What are the underlying business or industry changes driving this perspective?
  • Resolution of legacy compliance issues is expected to remove a key overhang impacting client activity and confidence, likely supporting a rebound in client engagement and higher fee/transaction volumes, thus driving revenue and earnings growth in the coming quarters.
  • Demand for actively managed certificates (AMCs) and quantitative investment strategies is accelerating as investors seek more personalized and sophisticated investment solutions, positioning Leonteq's expanding product offering and digital platforms to capture increased product flows, which should positively impact revenue and recurring fee income.
  • The rollout and monetization of Leonteq's technology platforms (notably LYNQS) across new markets, combined with further digitalization and automation efforts, is set to enhance operating efficiency and scalability, supporting higher net margins and improving cost-to-income over time.
  • Strategic expansion of the retail flow business and third-party product distribution leverages Leonteq's wide distribution network and fintech capabilities, opening new capital-light revenue streams and increasing the share of stable, recurring income that supports earnings growth and reduces cyclicality.
  • Ongoing optimization and resizing initiatives-including right-sizing personnel, nearshoring to Lisbon, and exiting underperforming businesses-support a commitment to a flat cost base while targeting 7% compound annual revenue growth through 2027, setting the stage for higher operating leverage, sustained profitability, and potential capital returns (dividends/share buybacks) by 2027.
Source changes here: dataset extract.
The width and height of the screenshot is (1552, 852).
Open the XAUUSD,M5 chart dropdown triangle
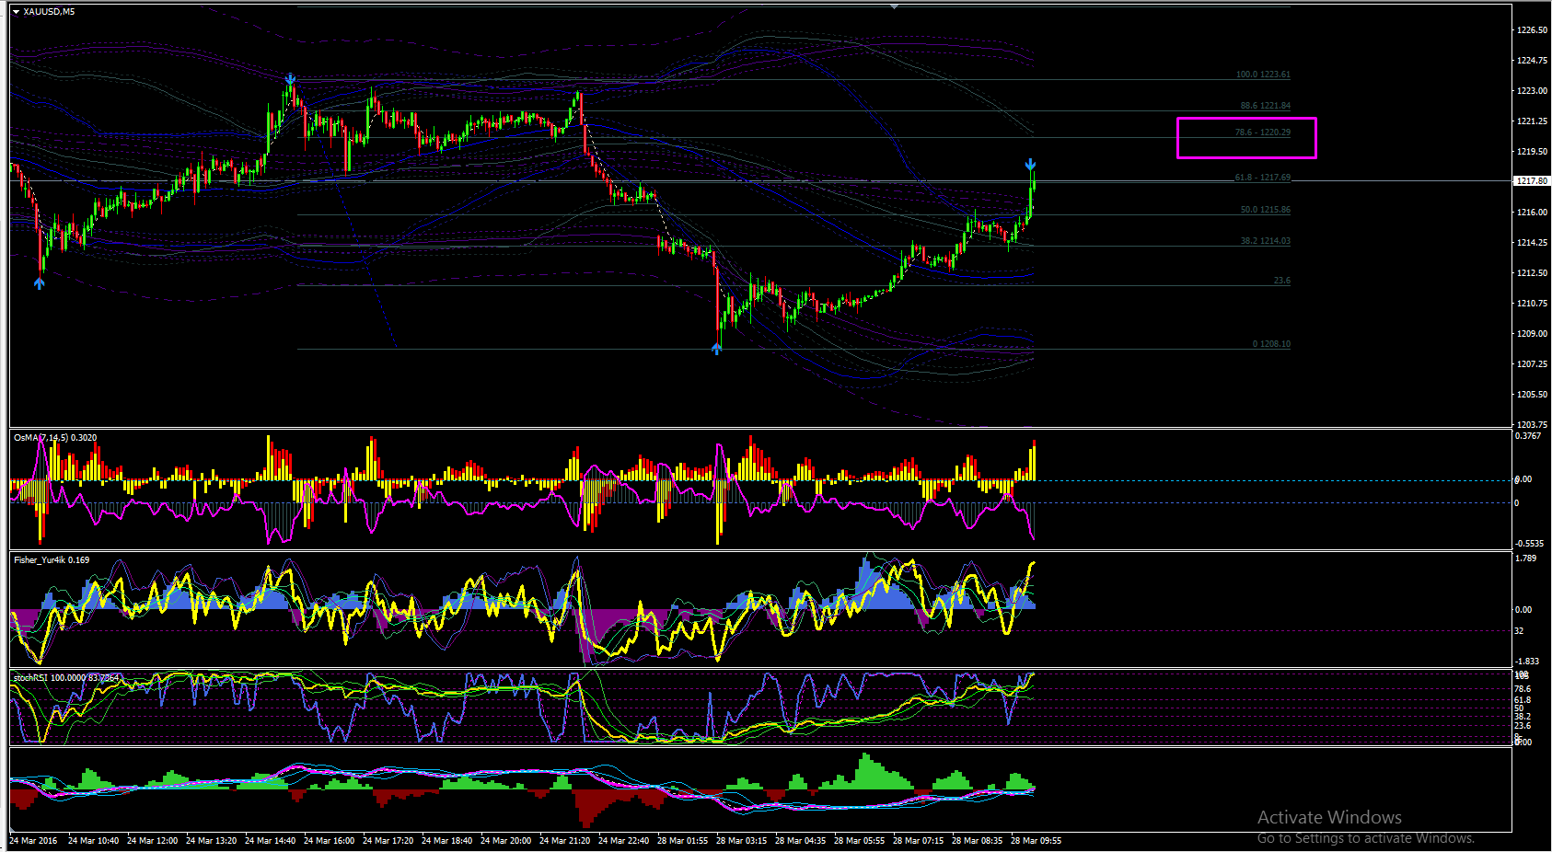[x=16, y=12]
Leonteq Earnings and Revenue Growth

Leonteq Future Earnings and Revenue Growth

Assumptions

How have these above catalysts been quantified?

  • Analysts are assuming Leonteq's revenue will grow by 17.2% annually over the next 3 years.
  • Analysts assume that profit margins will increase from -19.8% today to 17.5% in 3 years time.
  • Analysts expect earnings to reach CHF 47.8 million (and earnings per share of CHF 2.84) by about March 2029, up from -CHF 33.7 million today. However, there is a considerable amount of disagreement amongst the analysts with the most bullish expecting CHF61.7 million in earnings, and the most bearish expecting CHF40.6 million.
  • In order for the above numbers to justify the price target of the analysts, the company would need to trade at a PE ratio of 7.8x on those 2029 earnings, up from -7.6x today. This future PE is lower than the current PE for the GB Capital Markets industry at 15.4x.
  • Analysts expect the number of shares outstanding to grow by 0.29% per year for the next 3 years.
  • To value all of this in today's terms, we will use a discount rate of 8.99%, as per the Simply Wall St company report.

Risks

What could happen that would invalidate this narrative?
  • Persistent industry-wide margin compression due to increased competition and technology-driven product commoditization is lowering fee income and reducing product margins, which could structurally constrain Leonteq's revenue growth and net margins over the long term.
  • Failure of certain diversification and business initiatives-such as the exit from the Japanese market and discontinuation of the bench pension savings platform following weak demand-suggests challenges in expanding outside core structured products, potentially resulting in stagnant topline growth and limited earnings diversification.
  • Heavy ongoing investment in compliance, risk management, and technology (including preparation for new regulatory regimes like FRTB and automation projects) may drive up operating expenses and strain net margins if revenue growth fails to keep pace or if further regulatory requirements arise.
  • Reliance on a handful of major distribution and white labeling partners, with turnover from historic partners declining and increasing dependence on new partners, exposes the firm to concentration and partnership risk, making revenue and earnings more volatile in the face of underperformance or shifts in partner appetite.
  • Heightened regulatory complexity and legacy compliance issues continue to weigh on client activity and fee income, while the risk of escalating regulatory scrutiny or new cross-border compliance demands could further suppress growth prospects and increase operational costs, negatively impacting future earnings.

Valuation

How have all the factors above been brought together to estimate a fair value?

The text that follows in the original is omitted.